Manchin denounced Trump’s months-long campaign to persuade Ukrainian President Volodymyr Zelensky to announce an investigation into former Vice President Joe Biden and his son Hunter, specifically taking aim at the July 25 call between the two leaders.

Sen. Joe Manchin, D-W.Va., talks on his phone in Washington, D.C., before the impeachment trial session on Monday, Feb. 3. (Susan Walsh/AP)
Sen. Joe Manchin, D-W.Va., talks on his phone in Washington, D.C., before the impeachment trial session on Monday. (Susan Walsh/AP)

“It was not a perfect call,” Manchin said, disputing one of Trump’s favorite talking points.

“President Zelensky or anyone else should never feel beholden to the superpower of the world for a favor before it can receive military aid,” Manchin added on the Senate floor. “It’s not who we are as a country.”

At the same time, Manchin also said that he saw “no path” for the Senate to muster the 67 votes required to remove Trump from office, and he called for his colleagues to support his resolution to censure Trump instead.

Manchin’s resolution states that Trump “used the office of the president of the United States to attempt to compel a foreign nation to interfere with domestic political affairs for his own personal benefit.” It also contains a finding that the president “wrongfully enlisted his personal lawyer to investigate a domestic political rival by meddling in formal diplomatic relations in a manner that is inconsistent with our established National Security strategy.”
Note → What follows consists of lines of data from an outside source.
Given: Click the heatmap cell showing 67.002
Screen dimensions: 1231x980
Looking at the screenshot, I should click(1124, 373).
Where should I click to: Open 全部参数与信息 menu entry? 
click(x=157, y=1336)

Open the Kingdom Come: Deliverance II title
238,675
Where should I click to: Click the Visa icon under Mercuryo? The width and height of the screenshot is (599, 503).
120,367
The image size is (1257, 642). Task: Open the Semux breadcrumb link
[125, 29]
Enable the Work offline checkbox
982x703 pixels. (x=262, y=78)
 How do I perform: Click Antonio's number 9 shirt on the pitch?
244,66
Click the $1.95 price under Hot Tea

While some members of the president’s party, such as Sen. Lamar Alexander of Tennessee, Sen. Marco Rubio or Florida and Sen. Mitt Romney of Utah, have agreed with Democrats that Trump’s actions in the Ukraine matter were wrong, or “inappropriate,” none have put forth a resolution like Manchin’s that would formally rebuke the president.

The fate of Manchin’s resolution, whose passage would require at least four Republican senators to break ranks with the president to join the 47 Democrats, was uncertain. CNN’s Manu Raju noted that the resolution was not “privileged,” meaning it wouldn’t automatically come to the floor for a vote. Raju called the prospect that Majority Leader Mitch McConnell would allow it to proceed “highly unlikely.”

For Manchin, voting to convict Trump could risk the end of a political career that has become increasingly difficult to navigate in a state where the president’s popularity remains at 59 percent, according to polling by Morning Consult.

“I am truly struggling with this decision and will come to a conclusion reluctantly, as voting whether or not to remove a sitting president is the most consequential decision that I or any U.S. Senator will ever face,” Manchin said Monday.